Few things illustrate the unforeseeable reach of the butterfly effect as powerfully as the 20 years Bob Klausner spent in Santa Barbara, during which time he emerged as the city’s most influential power broker and civic activist since the days of T.M. Storke and Pearl Chase. Back in 1972, Klausner was a successful business executive living in New York City, leading a textile company and happily married with three kids. But one Saturday afternoon, as Klausner was pulling into a parking spot near his office, another driver blatantly poached it. “That was the last straw,” recalled his youngest daughter, Kathy. Back at home, Klausner announced to his family: “No more,” and soon they were heading west to California. The plan was to settle in either Santa Barbara or Atherton. Santa Barbara won — as local folklore has it — after Klausner met a young arts advocate, the photographer Tom Moore, in a chance encounter.
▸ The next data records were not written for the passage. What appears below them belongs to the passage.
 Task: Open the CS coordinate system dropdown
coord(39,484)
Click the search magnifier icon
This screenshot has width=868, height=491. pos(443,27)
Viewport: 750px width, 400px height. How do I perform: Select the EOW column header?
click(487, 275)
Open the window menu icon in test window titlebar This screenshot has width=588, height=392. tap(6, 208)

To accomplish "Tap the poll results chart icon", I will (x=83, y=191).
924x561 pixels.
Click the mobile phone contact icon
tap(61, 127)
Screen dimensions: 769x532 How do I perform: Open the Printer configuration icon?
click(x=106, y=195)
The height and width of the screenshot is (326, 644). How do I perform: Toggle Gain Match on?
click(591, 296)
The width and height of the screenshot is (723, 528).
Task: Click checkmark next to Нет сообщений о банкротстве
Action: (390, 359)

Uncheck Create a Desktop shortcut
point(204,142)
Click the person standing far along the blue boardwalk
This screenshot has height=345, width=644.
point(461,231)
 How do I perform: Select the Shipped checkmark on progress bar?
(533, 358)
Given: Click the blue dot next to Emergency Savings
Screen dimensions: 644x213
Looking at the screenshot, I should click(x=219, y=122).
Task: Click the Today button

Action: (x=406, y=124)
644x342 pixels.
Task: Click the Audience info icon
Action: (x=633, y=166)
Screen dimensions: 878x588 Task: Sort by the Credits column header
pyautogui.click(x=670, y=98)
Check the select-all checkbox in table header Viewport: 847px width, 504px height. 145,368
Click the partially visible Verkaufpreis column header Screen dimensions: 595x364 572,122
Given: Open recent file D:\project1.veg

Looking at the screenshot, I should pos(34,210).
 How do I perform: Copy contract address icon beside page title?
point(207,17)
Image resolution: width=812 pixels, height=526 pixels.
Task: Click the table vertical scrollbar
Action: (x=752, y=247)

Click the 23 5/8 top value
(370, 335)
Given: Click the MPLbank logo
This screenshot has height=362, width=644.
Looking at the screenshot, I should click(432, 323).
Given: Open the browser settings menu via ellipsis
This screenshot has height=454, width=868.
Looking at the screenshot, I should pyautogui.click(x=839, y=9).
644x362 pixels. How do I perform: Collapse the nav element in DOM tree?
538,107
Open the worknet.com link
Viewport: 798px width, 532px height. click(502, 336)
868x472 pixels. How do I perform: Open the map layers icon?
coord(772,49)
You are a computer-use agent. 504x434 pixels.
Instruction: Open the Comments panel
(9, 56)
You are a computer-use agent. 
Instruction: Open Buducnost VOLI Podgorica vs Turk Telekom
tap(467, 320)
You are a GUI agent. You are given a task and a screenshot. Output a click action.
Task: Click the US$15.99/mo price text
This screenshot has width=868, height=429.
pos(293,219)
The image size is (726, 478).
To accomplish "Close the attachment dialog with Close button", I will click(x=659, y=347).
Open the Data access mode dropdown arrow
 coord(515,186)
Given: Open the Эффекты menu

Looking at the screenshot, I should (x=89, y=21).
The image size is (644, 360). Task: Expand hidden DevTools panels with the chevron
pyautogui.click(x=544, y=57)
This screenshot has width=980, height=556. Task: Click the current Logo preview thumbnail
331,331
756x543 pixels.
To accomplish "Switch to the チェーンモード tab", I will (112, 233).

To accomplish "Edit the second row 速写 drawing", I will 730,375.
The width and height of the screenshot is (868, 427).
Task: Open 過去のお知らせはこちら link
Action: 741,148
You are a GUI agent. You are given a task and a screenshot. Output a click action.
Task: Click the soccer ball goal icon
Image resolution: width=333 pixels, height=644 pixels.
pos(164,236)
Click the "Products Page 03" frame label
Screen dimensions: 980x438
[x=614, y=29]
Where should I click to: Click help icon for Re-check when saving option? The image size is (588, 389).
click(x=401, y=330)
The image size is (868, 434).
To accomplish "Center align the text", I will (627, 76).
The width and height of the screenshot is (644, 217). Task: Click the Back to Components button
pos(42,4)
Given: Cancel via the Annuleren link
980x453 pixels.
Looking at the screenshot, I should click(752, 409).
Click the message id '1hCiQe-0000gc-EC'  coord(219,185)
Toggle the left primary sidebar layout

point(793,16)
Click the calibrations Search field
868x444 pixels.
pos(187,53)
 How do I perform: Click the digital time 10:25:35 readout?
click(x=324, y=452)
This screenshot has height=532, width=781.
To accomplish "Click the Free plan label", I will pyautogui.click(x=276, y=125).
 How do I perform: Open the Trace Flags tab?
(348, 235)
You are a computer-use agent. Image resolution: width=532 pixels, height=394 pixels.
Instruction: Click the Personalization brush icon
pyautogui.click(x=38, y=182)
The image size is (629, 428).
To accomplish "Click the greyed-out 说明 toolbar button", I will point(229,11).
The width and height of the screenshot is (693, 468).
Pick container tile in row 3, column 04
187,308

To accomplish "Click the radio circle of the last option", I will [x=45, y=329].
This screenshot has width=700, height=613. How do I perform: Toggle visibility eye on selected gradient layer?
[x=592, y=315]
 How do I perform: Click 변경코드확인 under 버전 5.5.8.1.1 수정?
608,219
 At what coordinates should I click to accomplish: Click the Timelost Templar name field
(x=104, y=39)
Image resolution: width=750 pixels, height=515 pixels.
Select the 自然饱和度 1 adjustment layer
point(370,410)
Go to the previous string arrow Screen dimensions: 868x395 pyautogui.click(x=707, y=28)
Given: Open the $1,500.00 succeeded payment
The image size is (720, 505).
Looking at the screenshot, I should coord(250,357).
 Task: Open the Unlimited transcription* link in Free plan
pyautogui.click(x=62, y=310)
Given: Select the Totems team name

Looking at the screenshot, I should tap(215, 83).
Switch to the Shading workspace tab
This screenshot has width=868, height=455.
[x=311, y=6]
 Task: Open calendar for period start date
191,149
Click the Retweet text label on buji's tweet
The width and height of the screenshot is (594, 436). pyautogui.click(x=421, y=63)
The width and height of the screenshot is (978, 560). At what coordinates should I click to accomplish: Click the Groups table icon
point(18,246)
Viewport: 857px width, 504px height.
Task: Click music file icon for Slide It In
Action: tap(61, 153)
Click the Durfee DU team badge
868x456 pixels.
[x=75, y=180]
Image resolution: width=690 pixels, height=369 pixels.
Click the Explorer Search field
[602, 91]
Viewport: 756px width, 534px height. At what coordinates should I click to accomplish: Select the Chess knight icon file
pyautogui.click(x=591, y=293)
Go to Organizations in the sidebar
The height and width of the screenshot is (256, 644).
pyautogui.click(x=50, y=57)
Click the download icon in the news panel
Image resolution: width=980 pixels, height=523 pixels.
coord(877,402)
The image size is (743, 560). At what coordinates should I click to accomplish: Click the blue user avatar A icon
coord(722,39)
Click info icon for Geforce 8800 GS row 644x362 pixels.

If Santa Barbara could attract such creativity as Moore’s, Klausner concluded, it had to be the place. For Bob Klausner, it marked the beginning of a passionate romance between man and city that lasted until the day he died.
Were it not for such seemingly random events, the political history of Santa Barbara from 1973-1993 would have been profoundly different. It is almost impossible to exaggerate Klausner’s impact in that time span. Arriving in the turbulent period following the 1969 oil spill, Klausner fused his business acumen, high-beam intelligence, and political genius with Santa Barbara’s burgeoning environmental movement. Were it not for Klausner, the city’s first successful recycling program would never have happened. Without the revenues from that enterprise, the Community Environmental Council (CEC) — now celebrating its 46th year in operation — would not have survived. He fought against megaresorts and for growth management plans that sought — however unsuccessfully — to balance the creation of new jobs with the city’s limited housing supply.
Klausner never operated as a lone wolf. He collaborated creatively with the alphabet soup of environmental and political organizations — some of which he did not always see eye to eye with — in pursuit of mutual goals. “If there was no organization to do it, he would create one,” said Harvey Molotch, retired UCSB sociologist and author of “The City as a Growth Machine,” the Magna Carta of Santa Barbara’s slowgrowth movement of the 1970s.